Church submits rezoning plan in five-year battle to expand

Building would become one of Howard County's largest religious facilities

January 09, 2004|By Liz F. Kay | Liz F. Kay,SUN STAFF

For more than five years, the 1,800-member First Baptist Church of Guilford has met a succession of roadblocks, from opposition by neighbors to denials by zoning officials, as it sought to expand its building to megachurch proportions.

Now the church has applied through Howard County's comprehensive rezoning process for a designation that would allow the century-old congregation to build the addition without special permission.

"One way or another, the council is really being asked to resolve it," said County Council Chairman Guy Guzzone, a North Laurel-Savage Democrat who represents the area.

Community residents remain concerned, however, that the plan to build the 40-foot-tall structure with more than 1,500 seats and 535 parking spaces - making it one of the largest religious facilities in Howard County - would overwhelm their neighborhood.

"I guess the church has failed in three attempts to demonstrate that the size and intensity of the proposed use is appropriate for that site," said Oliver Edwards, who has lived in Guilford since 1996. "I would like the County Council to keep that in mind, that this use has been proposed and it's just too intense for the location."

For almost a year, Howard has re-examined the future of the county's development through its once-a-decade rezoning process. County Council members submitted more than 140 amendments to the bill, which represents more than 170 requests for zoning map changes as well as to the text of the zoning code.

Ellicott City Republican Councilman Christopher J. Merdon submitted the amendment to consider this application.

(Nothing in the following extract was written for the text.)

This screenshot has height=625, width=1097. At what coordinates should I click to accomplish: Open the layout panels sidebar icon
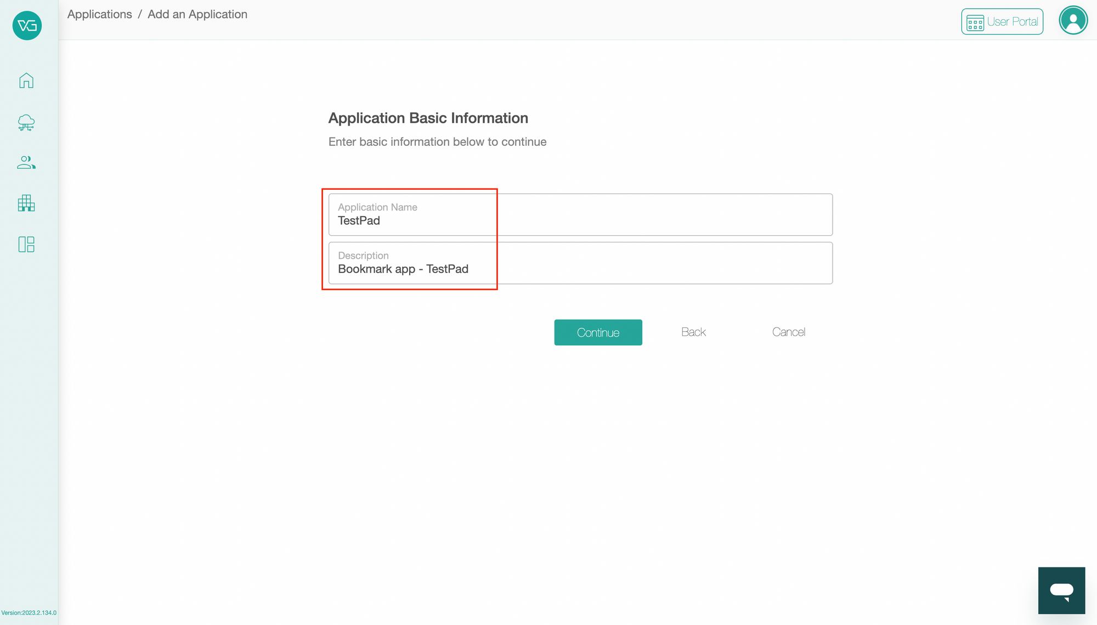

Guzzone also submitted the amendment, but as a pro forma act as council chairman.

"We need to explore all possibilities," Merdon said.

At a public hearing scheduled for Jan. 20, the councilmen will listen to testimony about changes such as First Baptist's that have not been discussed previously. Members hope to vote on the bill at their legislative session Feb. 2.

Under First Baptist's zoning, it must apply to the county for "conditional-use" permission to expand its building on nearly 5 acres of the 9 it owns at Guilford and Oakland Mills roads in Columbia.

The "residential senior-institutional" designation it is seeking, however, would allow religious facilities and community centers to operate - and therefore expand - as a matter of right. It would also permit housing for seniors.

Councilmen David A. Rakes, an east Columbia Democrat, and Ken Ulman, a west Columbia Democrat, have submitted amendments that would reduce the setback for religious facility parking in that zone to 20 feet.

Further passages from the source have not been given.